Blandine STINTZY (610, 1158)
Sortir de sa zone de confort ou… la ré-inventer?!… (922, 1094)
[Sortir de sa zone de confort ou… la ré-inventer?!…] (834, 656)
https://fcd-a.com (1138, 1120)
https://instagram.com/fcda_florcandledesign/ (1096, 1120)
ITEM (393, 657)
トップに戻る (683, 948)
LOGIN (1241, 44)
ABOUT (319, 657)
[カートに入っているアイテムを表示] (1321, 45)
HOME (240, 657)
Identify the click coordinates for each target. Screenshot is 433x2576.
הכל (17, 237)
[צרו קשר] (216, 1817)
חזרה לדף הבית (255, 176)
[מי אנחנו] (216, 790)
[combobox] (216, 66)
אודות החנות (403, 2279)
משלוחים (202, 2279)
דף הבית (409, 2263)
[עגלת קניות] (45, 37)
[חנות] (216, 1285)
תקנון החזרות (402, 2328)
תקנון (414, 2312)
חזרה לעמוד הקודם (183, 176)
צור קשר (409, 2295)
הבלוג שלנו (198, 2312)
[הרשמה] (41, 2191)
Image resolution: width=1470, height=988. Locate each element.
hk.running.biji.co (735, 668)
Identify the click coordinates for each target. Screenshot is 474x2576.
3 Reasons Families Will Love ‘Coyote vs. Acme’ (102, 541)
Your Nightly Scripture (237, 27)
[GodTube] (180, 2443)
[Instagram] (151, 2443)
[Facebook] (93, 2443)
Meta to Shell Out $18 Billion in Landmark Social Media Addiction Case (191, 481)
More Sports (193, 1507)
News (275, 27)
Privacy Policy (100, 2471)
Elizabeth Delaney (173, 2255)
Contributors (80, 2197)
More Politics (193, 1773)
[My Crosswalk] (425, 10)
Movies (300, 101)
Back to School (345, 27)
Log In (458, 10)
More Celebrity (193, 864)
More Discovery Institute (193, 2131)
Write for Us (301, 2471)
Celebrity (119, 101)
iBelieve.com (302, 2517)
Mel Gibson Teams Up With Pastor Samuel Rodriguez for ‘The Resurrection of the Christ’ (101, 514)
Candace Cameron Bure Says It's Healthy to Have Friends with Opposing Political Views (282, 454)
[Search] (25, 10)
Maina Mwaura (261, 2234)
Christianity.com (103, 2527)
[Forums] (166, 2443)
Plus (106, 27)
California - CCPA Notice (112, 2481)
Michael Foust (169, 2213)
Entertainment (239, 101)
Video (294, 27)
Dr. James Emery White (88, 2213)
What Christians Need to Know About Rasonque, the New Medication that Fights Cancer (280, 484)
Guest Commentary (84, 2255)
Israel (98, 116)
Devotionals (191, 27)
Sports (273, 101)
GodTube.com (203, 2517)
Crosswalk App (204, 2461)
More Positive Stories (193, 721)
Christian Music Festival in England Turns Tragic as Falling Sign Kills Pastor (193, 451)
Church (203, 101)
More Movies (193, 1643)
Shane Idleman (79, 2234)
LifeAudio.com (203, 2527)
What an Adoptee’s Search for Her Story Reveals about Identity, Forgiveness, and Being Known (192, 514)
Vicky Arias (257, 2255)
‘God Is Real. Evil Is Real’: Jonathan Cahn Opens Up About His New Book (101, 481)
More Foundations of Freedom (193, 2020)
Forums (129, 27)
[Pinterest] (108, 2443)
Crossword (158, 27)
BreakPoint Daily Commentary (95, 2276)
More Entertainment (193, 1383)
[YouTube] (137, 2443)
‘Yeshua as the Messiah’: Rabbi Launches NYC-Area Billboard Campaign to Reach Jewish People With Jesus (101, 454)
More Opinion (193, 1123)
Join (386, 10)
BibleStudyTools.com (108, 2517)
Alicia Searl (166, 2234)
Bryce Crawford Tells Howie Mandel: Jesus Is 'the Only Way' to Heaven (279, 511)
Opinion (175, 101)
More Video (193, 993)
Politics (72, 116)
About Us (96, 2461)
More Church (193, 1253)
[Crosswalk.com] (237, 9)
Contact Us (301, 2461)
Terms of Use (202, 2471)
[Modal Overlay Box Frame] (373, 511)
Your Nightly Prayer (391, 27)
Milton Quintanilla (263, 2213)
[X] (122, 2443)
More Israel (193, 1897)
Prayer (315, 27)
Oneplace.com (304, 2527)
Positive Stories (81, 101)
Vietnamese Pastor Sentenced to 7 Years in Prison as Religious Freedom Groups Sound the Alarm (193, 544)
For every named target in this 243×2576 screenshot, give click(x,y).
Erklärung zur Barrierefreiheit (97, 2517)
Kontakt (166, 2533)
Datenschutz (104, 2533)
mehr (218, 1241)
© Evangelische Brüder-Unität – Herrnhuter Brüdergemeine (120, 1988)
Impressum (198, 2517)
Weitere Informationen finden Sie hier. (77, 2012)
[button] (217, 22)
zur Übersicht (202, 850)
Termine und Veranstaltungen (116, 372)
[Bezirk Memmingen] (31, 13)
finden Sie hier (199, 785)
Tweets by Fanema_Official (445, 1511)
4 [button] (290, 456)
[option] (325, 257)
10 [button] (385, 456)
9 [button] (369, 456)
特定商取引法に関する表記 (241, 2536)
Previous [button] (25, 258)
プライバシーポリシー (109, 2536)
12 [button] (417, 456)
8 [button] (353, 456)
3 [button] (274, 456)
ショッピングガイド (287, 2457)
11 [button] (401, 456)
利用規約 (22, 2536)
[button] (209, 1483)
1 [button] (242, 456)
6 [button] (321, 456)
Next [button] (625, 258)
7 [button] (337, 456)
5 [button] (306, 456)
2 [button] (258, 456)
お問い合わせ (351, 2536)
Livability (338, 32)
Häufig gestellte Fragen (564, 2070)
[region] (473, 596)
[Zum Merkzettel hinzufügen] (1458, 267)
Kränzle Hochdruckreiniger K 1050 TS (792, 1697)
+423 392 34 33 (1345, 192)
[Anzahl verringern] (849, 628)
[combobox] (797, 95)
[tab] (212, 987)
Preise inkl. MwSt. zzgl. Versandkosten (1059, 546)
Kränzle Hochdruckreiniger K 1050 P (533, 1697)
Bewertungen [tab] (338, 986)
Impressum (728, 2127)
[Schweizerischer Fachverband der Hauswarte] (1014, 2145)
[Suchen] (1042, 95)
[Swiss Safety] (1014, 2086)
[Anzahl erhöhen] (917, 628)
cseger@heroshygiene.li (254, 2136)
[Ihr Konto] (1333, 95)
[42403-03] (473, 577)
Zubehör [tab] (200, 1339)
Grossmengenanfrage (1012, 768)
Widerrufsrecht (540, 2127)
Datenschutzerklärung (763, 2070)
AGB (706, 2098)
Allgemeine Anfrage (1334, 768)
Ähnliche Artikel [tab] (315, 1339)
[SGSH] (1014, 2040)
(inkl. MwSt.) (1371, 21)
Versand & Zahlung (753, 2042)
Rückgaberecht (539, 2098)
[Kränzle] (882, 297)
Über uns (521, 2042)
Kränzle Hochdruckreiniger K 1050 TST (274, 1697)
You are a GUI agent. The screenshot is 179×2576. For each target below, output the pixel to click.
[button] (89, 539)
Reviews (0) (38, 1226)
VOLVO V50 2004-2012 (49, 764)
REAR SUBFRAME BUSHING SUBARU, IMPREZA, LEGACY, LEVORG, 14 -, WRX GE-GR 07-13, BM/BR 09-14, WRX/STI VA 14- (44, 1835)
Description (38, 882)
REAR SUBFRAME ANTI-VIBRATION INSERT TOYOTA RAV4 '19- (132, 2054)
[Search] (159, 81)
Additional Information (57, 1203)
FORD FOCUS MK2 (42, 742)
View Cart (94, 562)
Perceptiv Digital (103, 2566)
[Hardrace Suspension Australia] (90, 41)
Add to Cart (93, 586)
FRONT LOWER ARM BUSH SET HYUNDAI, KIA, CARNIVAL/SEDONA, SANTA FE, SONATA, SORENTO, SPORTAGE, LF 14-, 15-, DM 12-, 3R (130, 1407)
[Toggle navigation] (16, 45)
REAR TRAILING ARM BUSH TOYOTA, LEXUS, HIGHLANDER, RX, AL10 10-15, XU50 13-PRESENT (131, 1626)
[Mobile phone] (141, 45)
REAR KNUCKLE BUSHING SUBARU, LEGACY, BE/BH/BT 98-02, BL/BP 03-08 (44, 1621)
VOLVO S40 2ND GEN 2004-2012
----
→ **Problem description**: Reproduce word for word only the first line of the listing above and each line after it through the line with "Image resolution: width=1470, height=988.".

→ **Result for this task**:
Blandine STINTZY (610, 1158)
Sortir de sa zone de confort ou… la ré-inventer?!… (922, 1094)
[Sortir de sa zone de confort ou… la ré-inventer?!…] (834, 656)
https://fcd-a.com (1138, 1120)
https://instagram.com/fcda_florcandledesign/ (1096, 1120)
ITEM (393, 657)
トップに戻る (683, 948)
LOGIN (1241, 44)
ABOUT (319, 657)
[カートに入っているアイテムを表示] (1321, 45)
HOME (240, 657)
Identify the click coordinates for each target. Screenshot is 433x2576.
הכל (17, 237)
[צרו קשר] (216, 1817)
חזרה לדף הבית (255, 176)
[מי אנחנו] (216, 790)
[combobox] (216, 66)
אודות החנות (403, 2279)
משלוחים (202, 2279)
דף הבית (409, 2263)
[עגלת קניות] (45, 37)
[חנות] (216, 1285)
תקנון החזרות (402, 2328)
תקנון (414, 2312)
חזרה לעמוד הקודם (183, 176)
צור קשר (409, 2295)
הבלוג שלנו (198, 2312)
[הרשמה] (41, 2191)
Image resolution: width=1470, height=988. Locate each element.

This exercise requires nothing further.